El intercambio fue breve pero brutal. Un fuego le recorrió el brazo, el tinte rojo en las ropas certificó la herida que le encogió la humanidad a un solo punto indeterminado y sintió el peso de sus huesos que crujían bajo ese otro peso imposible del fantasma de saberse morir. Sin embargo no hubo desesperación, sólo el dolor punzante y reiterativo que le abrazaba la carne, y la consciencia de que todas las explicaciones y todas las preguntas eran inútiles. Tampoco hubo, como pudo comprobar con una decepción profunda, el flashback de las películas, ni una luz blanca que lo iluminara. Lo único que volvió fue aquella vieja inquietud sobre la probabilidad de un dios y la certeza de que la muerte no conoce de heroísmos sino que hermana a los hombres.

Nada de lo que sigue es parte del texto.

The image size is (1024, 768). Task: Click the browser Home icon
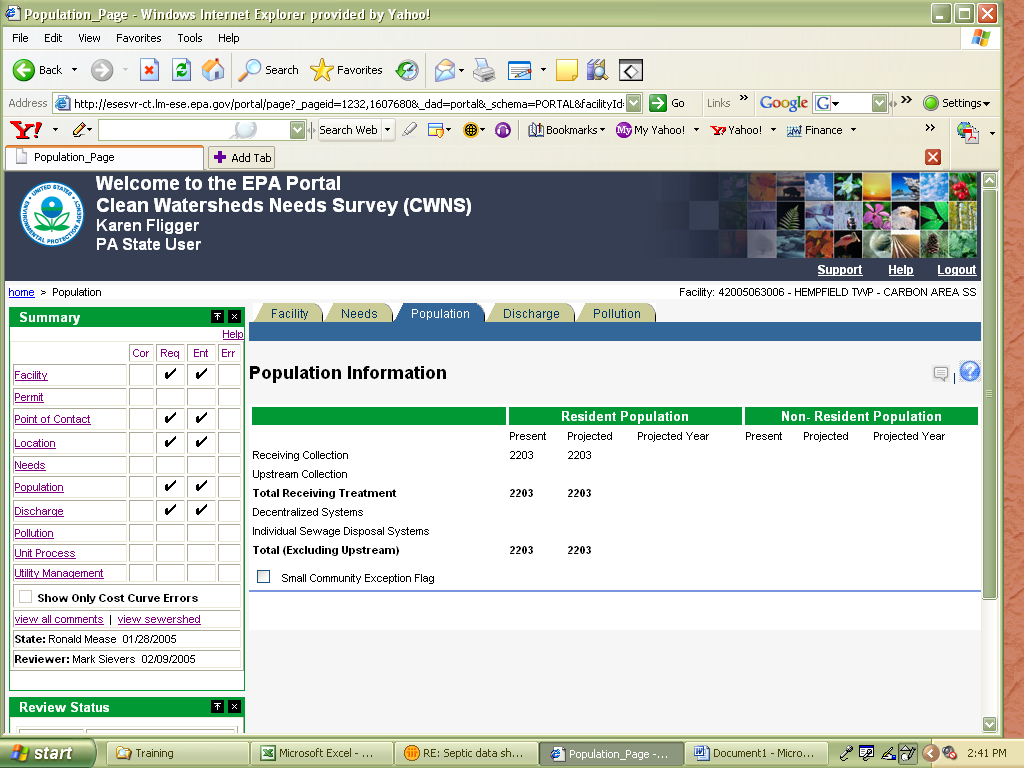pyautogui.click(x=213, y=70)
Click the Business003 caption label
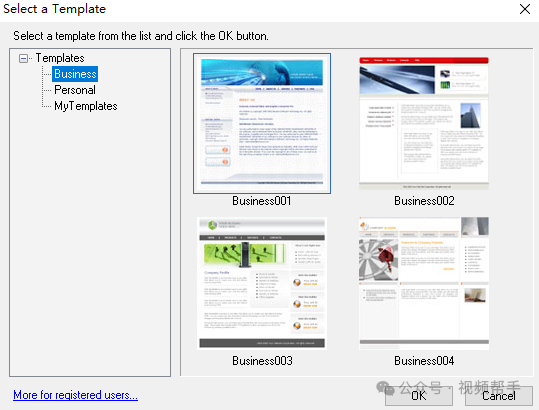The image size is (539, 410). pos(262,361)
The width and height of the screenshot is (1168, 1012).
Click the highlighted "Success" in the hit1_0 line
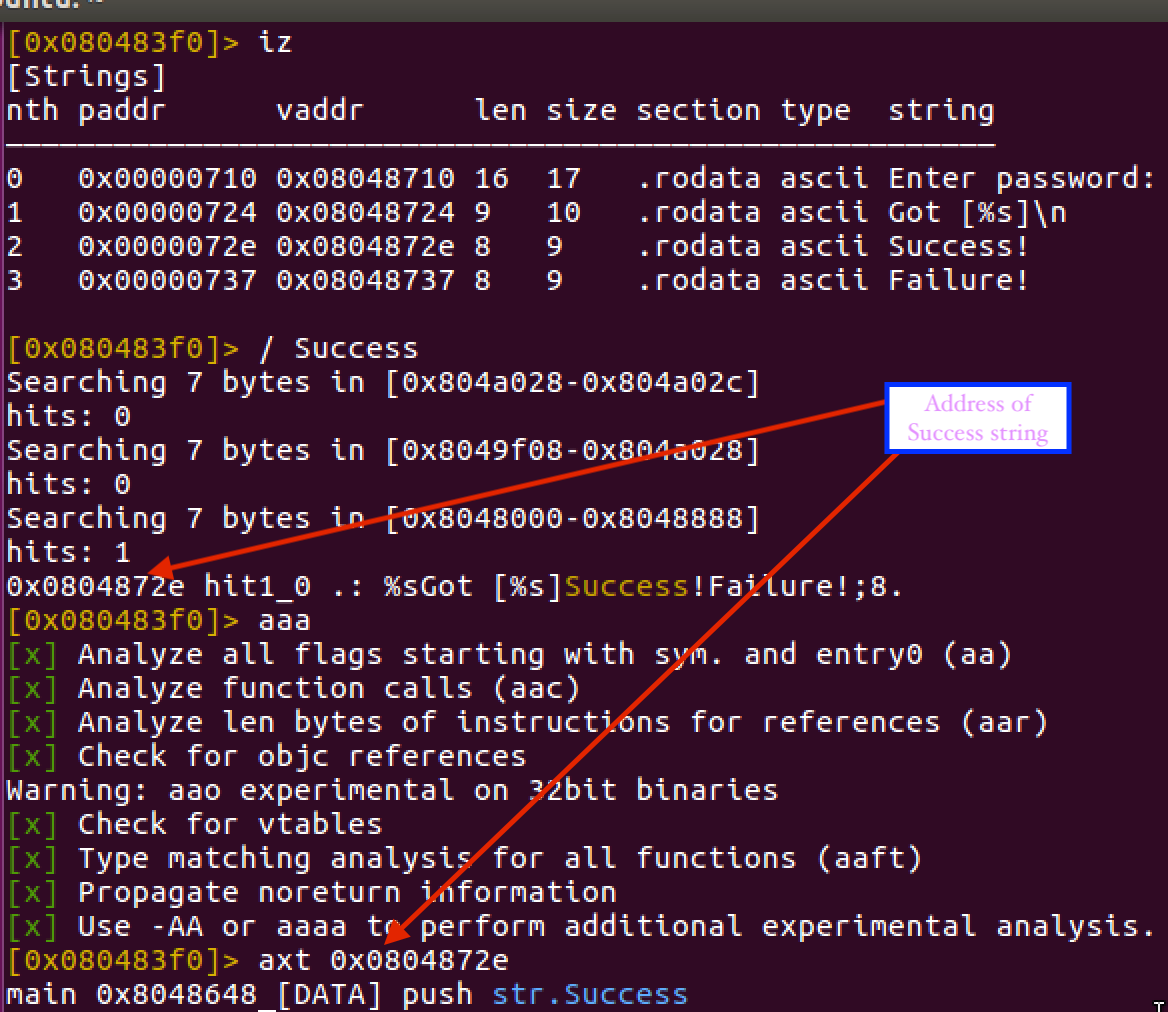(627, 587)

Cuando aquella sombra con aire infantil se acercó a rematarlo, sólo atinó a un último y largo suspiro. No rezó, sólo se entregó al olvido.

Jamás pudo comprender, Cáceres, por qué en la violencia la muerte se banaliza. Tampoco llegaría a saber que su muerte se transformaría en una apostilla en el diario posterior, sin más repercusión ni motivo que la noticia, con la vulgaridad de los cronistas policiales, esos biógrafos de la muerte ajena.

3 comentarios:

lagave dijo...

Haga usted el favor de escribir más relatos. No estaría mal una novela, eh?
Saludos primaverales para vos y un beso a Joaquín.

C. dijo...

Estamos con el que si te pica el mosquito se pudre todo con el dengue, y que no te vaya a picar un chancho porque ahí sí estás en verdaderos problemas.
Ya escribiré, a veces me tomo mis licencias.
Saludos casi, casi, otoñales de aqui.

ana dijo...

Suerte que estoy lejos de los chanchos, jeje
Aunque tengo algunos cerca que no pican pero traen otras pestes y calamidades.
Abrazo largo, beso para Mariana y tu niño.